本文抜粋 —
■ ■ ■ ■
飼い主の方は愛犬の体を触っていてしこりがあったら、心配になってがんを疑ってしまいますよね。皮膚は表面から表皮、真皮、皮下組織、脂肪組織、筋肉といったように分類され、皮膚の表面(表皮、真皮)に出来ている腫瘍が皮膚がんと言われます。

皮膚がんの中でも多いのは肥満細胞腫、扁平上皮がん、悪性黒色腫、リンパ腫があり、それ以外の部分にできているがんで多いものは軟部組織肉腫と言われる腫瘍のがんが多いです。

体を触ってしこりに触れると全てが皮膚がんだと思いがちですが、しこりは全て皮膚のがんではなく、良性の腫瘍も存在します。


皮膚がんにかかりやすい年齢・犬種

犬の皮膚がんには「年齢」と「品種」がリスク要因としてあります。年齢では1歳年を取るごとに1.1倍ずつリスクが増加していき、品種では雑種より純血種の方ががんの発生が2倍高くなると報告されています。

高齢になるとがんの発生率が高くなりますので、健康診断が重要です。次に、犬が皮膚がんになる原因や症状について見てみましょう。

犬の皮膚がんの原因

日光に当たることにより、犬では血管肉腫・扁平上皮がん、猫では扁平上皮がんの発生が増加すると言われています。また、遺伝子による要因も多いです。

犬の皮膚がんの症状

通常はトリミングに行った時、トリマーさんが犬猫に触れ合って発見されたり指摘されたりすることが多いです。トリマーさんは第二のドクターと言われるゆえんです。
■ ■ ■ ■
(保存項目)
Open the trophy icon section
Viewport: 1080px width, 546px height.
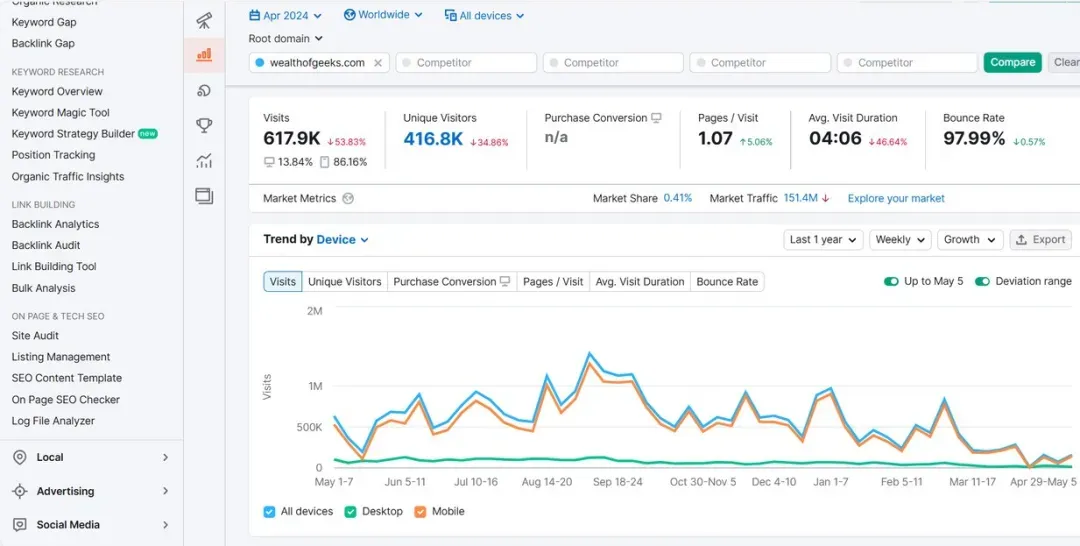(204, 125)
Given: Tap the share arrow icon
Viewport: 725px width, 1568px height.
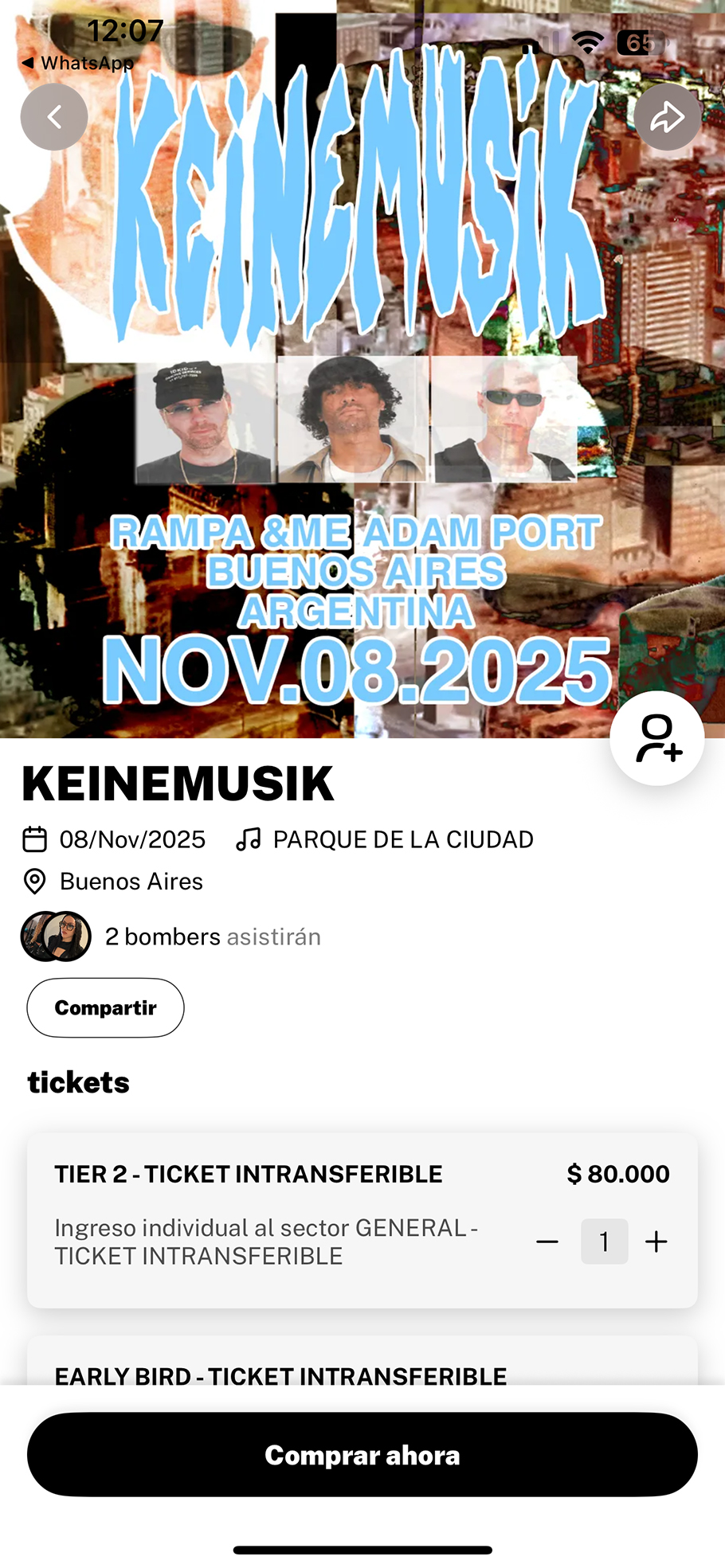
■ ■ ■ ■
演習の構成 —
1. 犬の皮膚がんに関する本文のうち、「体を触ってしこりに触れると全」から「高くなると報告されています。」までを一字一句違えずに引用してください。
2. 犬の皮膚がんについての本文を、最後の文の後から書き継いでください。

課題別解答 —
1.
体を触ってしこりに触れると全てが皮膚がんだと思いがちですが、しこりは全て皮膚のがんではなく、良性の腫瘍も存在します。


皮膚がんにかかりやすい年齢・犬種

犬の皮膚がんには「年齢」と「品種」がリスク要因としてあります。年齢では1歳年を取るごとに1.1倍ずつリスクが増加していき、品種では雑種より純血種の方ががんの発生が2倍高くなると報告されています。

2.
しこりが急速に大きくなった場合、部位によっては機能障害が起きていることがあります。大きくなりすぎると自壊して出血を起こすことがあるため、飼い主の方は定期的に犬猫の体を触ってチェックしてあげてください。

犬の皮膚がんの治療法

皮膚がんの治療の第1選択は外科手術です。がんが小さいうちに外科手術を行うことができれば手術する範囲も少なく、完全切除出来ます。しかし大きくなってしまうと手術範囲も広がるため、切除できない状態になる可能性もあります。皮膚がんは早期発見が大切な病気です。

犬の皮膚がんに使用される薬

肥満細胞腫やリンパ腫などの血液細胞がんであれば、抗がん剤治療により縮小できる場合があります。ただ、状態にもよりますので、かかりつけの先生と議論の上で適切な治療をすることが一番です。

犬の皮膚がんは早期発見が大切

がんはいかに早期発見できるかが大切です。健康診断や日頃から体のチェックが大切ですので、年を重ねるごとに意識して育ててあげてくださいね。